[Available data Boundary: Start]
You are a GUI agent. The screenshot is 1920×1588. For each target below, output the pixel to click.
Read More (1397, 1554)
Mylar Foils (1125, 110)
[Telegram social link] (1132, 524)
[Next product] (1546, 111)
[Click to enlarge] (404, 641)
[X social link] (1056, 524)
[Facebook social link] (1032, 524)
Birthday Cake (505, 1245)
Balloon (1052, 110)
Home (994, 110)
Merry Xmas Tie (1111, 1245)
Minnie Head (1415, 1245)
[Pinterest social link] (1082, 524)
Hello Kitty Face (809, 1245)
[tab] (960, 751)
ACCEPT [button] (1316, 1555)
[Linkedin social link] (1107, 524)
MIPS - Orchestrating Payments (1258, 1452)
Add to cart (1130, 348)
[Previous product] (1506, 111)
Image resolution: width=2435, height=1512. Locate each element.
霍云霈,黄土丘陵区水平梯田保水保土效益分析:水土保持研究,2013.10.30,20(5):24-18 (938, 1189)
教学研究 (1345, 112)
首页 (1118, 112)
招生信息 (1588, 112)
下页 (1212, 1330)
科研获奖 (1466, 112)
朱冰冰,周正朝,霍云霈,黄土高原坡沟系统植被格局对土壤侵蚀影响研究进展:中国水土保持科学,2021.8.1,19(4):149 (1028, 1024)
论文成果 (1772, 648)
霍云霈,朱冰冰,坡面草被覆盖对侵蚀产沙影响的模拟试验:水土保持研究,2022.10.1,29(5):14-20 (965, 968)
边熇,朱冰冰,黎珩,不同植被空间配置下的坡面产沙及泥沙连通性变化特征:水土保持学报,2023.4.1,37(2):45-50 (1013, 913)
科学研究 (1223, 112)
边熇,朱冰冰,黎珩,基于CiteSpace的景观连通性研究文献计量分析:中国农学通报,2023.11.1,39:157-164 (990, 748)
[Available data Boundary: End]
• Requirement:
Would you repeat, exactly and with nothing added, every line from the line containing "Merry Xmas Tie (1111, 1245)" through the last line of the records above?

• Task result:
Merry Xmas Tie (1111, 1245)
Minnie Head (1415, 1245)
[Pinterest social link] (1082, 524)
Hello Kitty Face (809, 1245)
[tab] (960, 751)
ACCEPT [button] (1316, 1555)
[Linkedin social link] (1107, 524)
MIPS - Orchestrating Payments (1258, 1452)
Add to cart (1130, 348)
[Previous product] (1506, 111)
Image resolution: width=2435, height=1512. Locate each element.
霍云霈,黄土丘陵区水平梯田保水保土效益分析:水土保持研究,2013.10.30,20(5):24-18 (938, 1189)
教学研究 (1345, 112)
首页 (1118, 112)
招生信息 (1588, 112)
下页 (1212, 1330)
科研获奖 (1466, 112)
朱冰冰,周正朝,霍云霈,黄土高原坡沟系统植被格局对土壤侵蚀影响研究进展:中国水土保持科学,2021.8.1,19(4):149 (1028, 1024)
论文成果 (1772, 648)
霍云霈,朱冰冰,坡面草被覆盖对侵蚀产沙影响的模拟试验:水土保持研究,2022.10.1,29(5):14-20 (965, 968)
边熇,朱冰冰,黎珩,不同植被空间配置下的坡面产沙及泥沙连通性变化特征:水土保持学报,2023.4.1,37(2):45-50 (1013, 913)
科学研究 (1223, 112)
边熇,朱冰冰,黎珩,基于CiteSpace的景观连通性研究文献计量分析:中国农学通报,2023.11.1,39:157-164 (990, 748)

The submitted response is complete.